Sadi, gözlerini fal taşı gibi açıp evrağı alıp bir solukta okuyup, Kerime baktı, adamın teni zaten kırmızıya yakındı, adam resmen kızarmış halde, “Sen ne diyorsun?” Dedi.
Kerim, yolda tanıştığı adamın anlattığı ve nüfus memurluğundan aldığı evraklar ile “Benim de kafam karıştı” diyerek olanları anlattı.
“Sadi, çok şaşkınım, çok bana bir soğuk su ısmarla hele Rüştü usta.” dedi.

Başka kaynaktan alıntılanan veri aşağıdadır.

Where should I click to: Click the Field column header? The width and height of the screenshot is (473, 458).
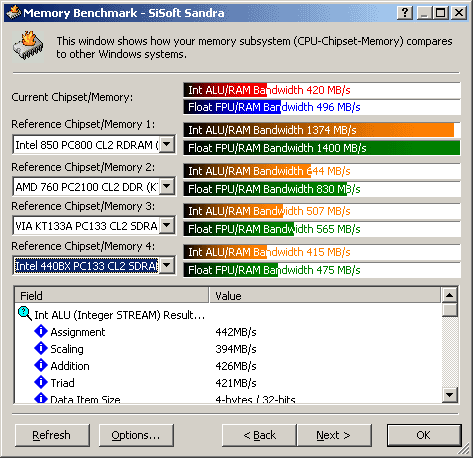coord(112,296)
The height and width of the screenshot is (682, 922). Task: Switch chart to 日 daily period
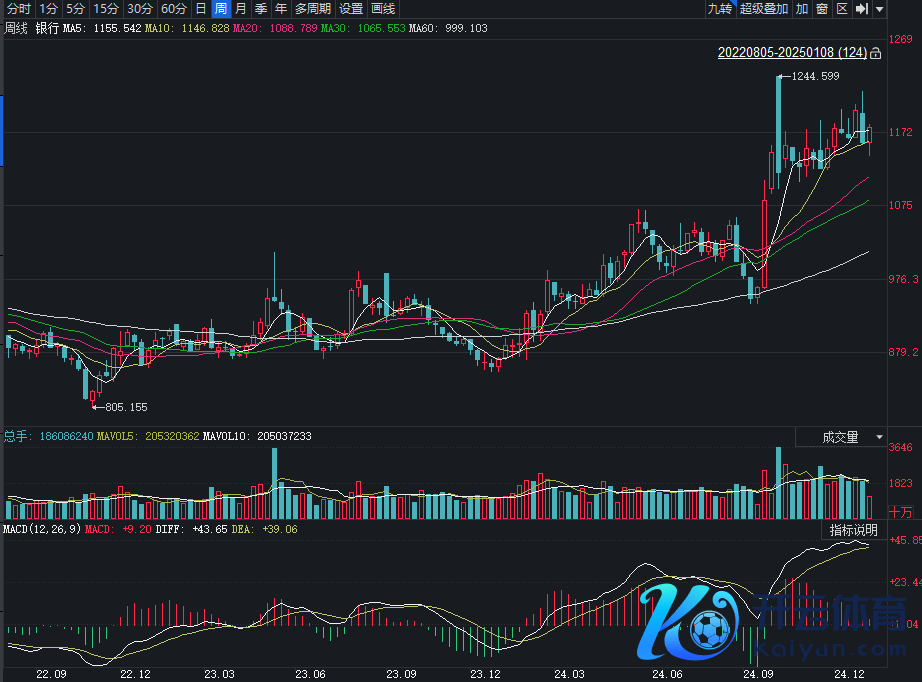point(201,9)
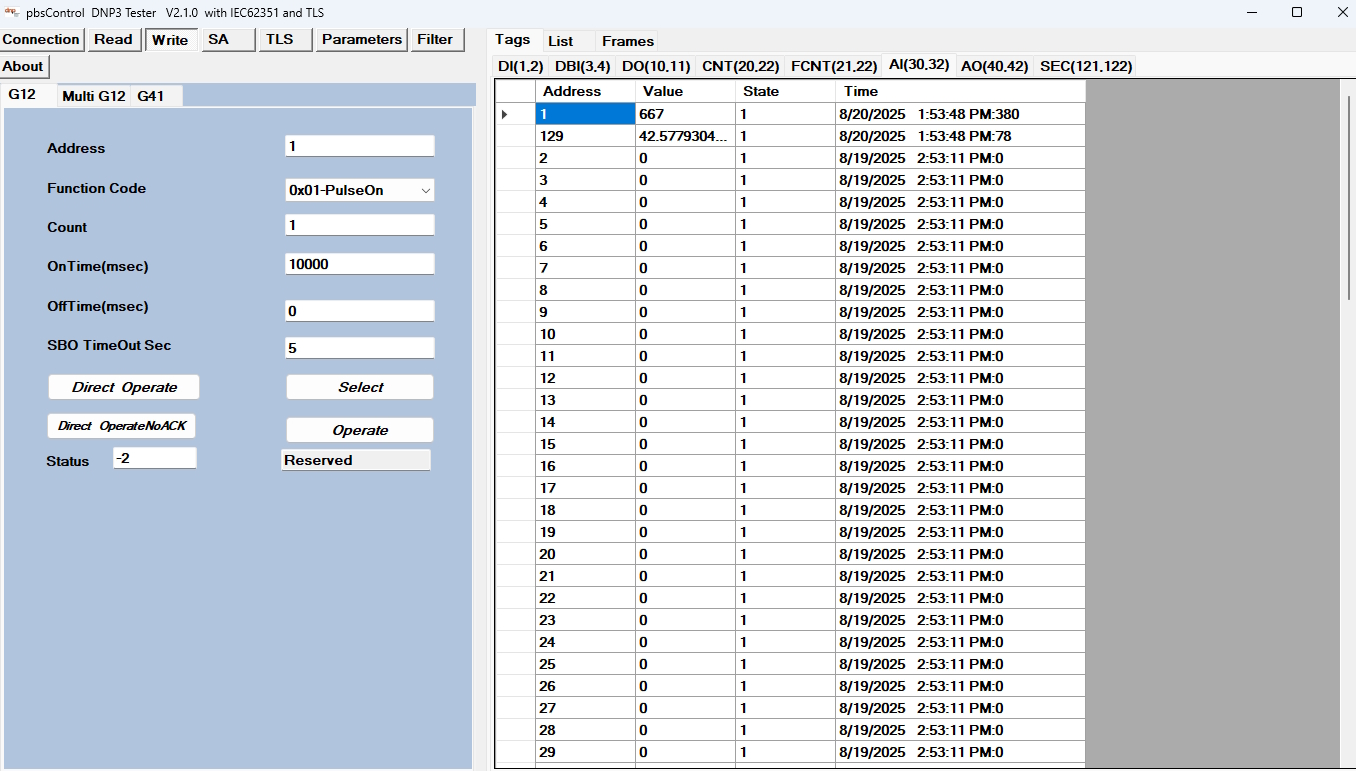The height and width of the screenshot is (771, 1356).
Task: Open the Function Code dropdown
Action: pos(425,189)
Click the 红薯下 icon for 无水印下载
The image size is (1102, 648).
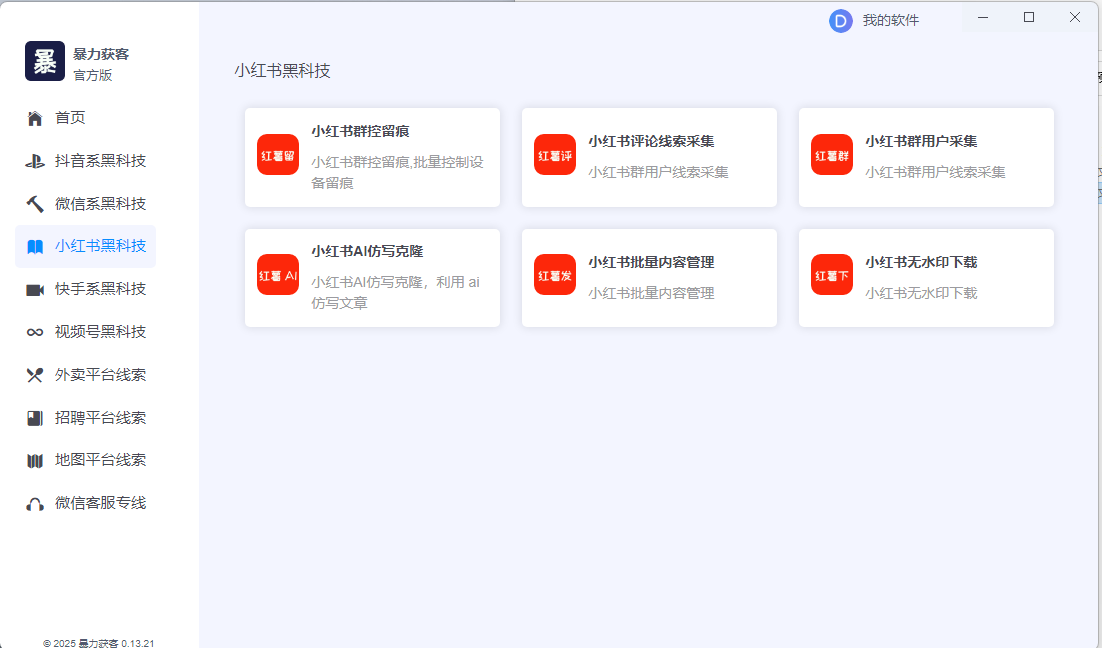(832, 275)
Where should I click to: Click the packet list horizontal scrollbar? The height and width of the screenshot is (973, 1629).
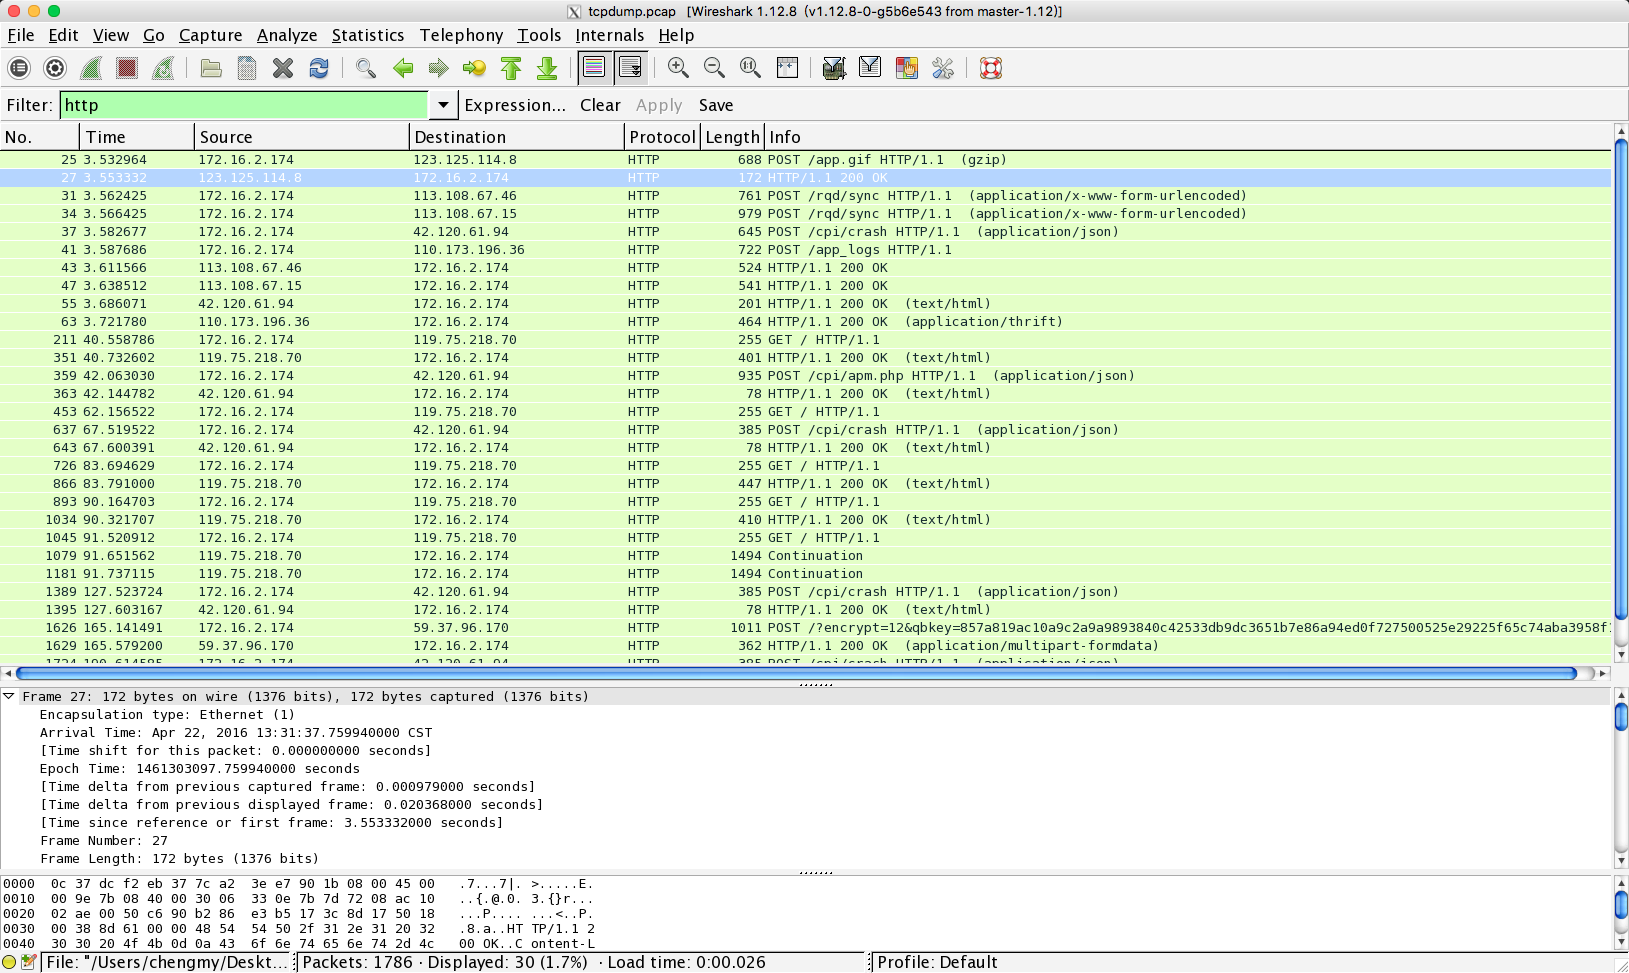796,673
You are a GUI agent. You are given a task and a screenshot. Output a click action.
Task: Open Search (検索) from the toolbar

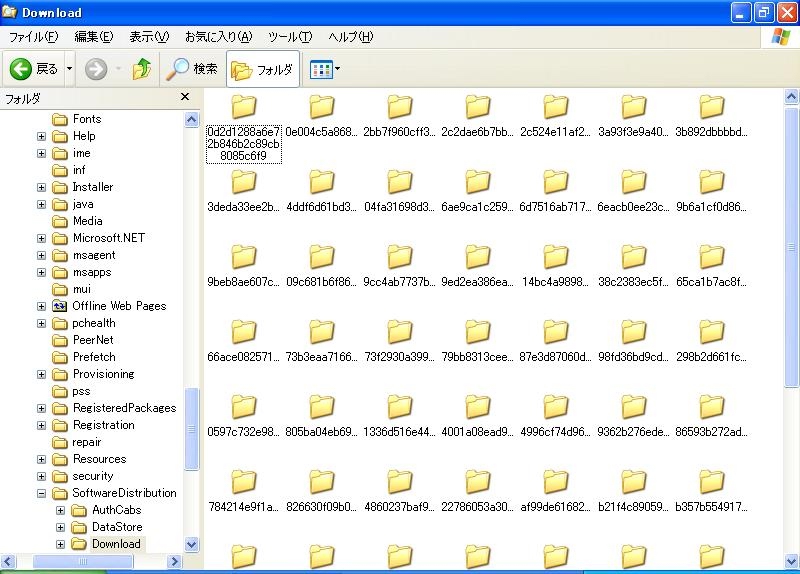pos(192,69)
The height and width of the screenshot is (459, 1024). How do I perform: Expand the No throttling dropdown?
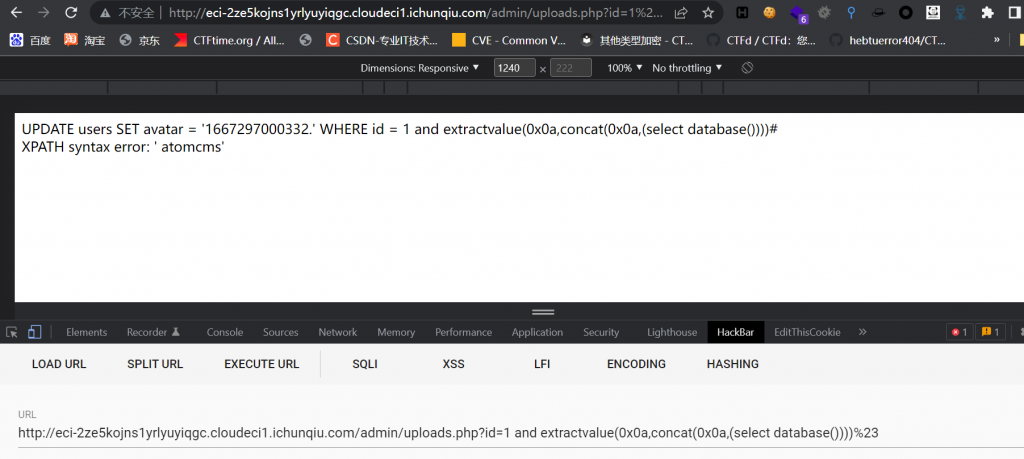click(688, 68)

Hayatinin getirdiği bir bardak suyu bir dikişte içti. “Sadi, o adam sana niye yalan söyledi bilemem, zaten kaçmış, belki de seni dolandıracaktı. Ama bu evraklar doğru, abimin Neriman isminde bir karısı vardı. Selçuk isminde birde oğlu vardı. Neriman oğlan ile kayıplara karıştı, ondan hiç haber alamadık! Dedi.
“Ben, üç yaşında çocuk yuvasına verilmişim, anne adım Neriman, baba adım Doğan, Nevşehir diye yazıyordu. Birde annemin kimlik bilgileri var, burada babamın adı Muharrem çıktı, kafam allak bullak oldu. Benim adım, Selçuk değil Kerim.” dedi.
“Sadi, Rüştü usta, biz bu delikanlı ile bizim köye gidelim, ona bazı fotoğraflar göstereceğim.” dedi.
“Muhtar, çocuğu tek parça halinde sapa sağlam isterim.” dedi.
“Kerim, bu sözlerden duyunca, bir yere gitmiyorum, ne göstereceksen buraya getir.” dedi.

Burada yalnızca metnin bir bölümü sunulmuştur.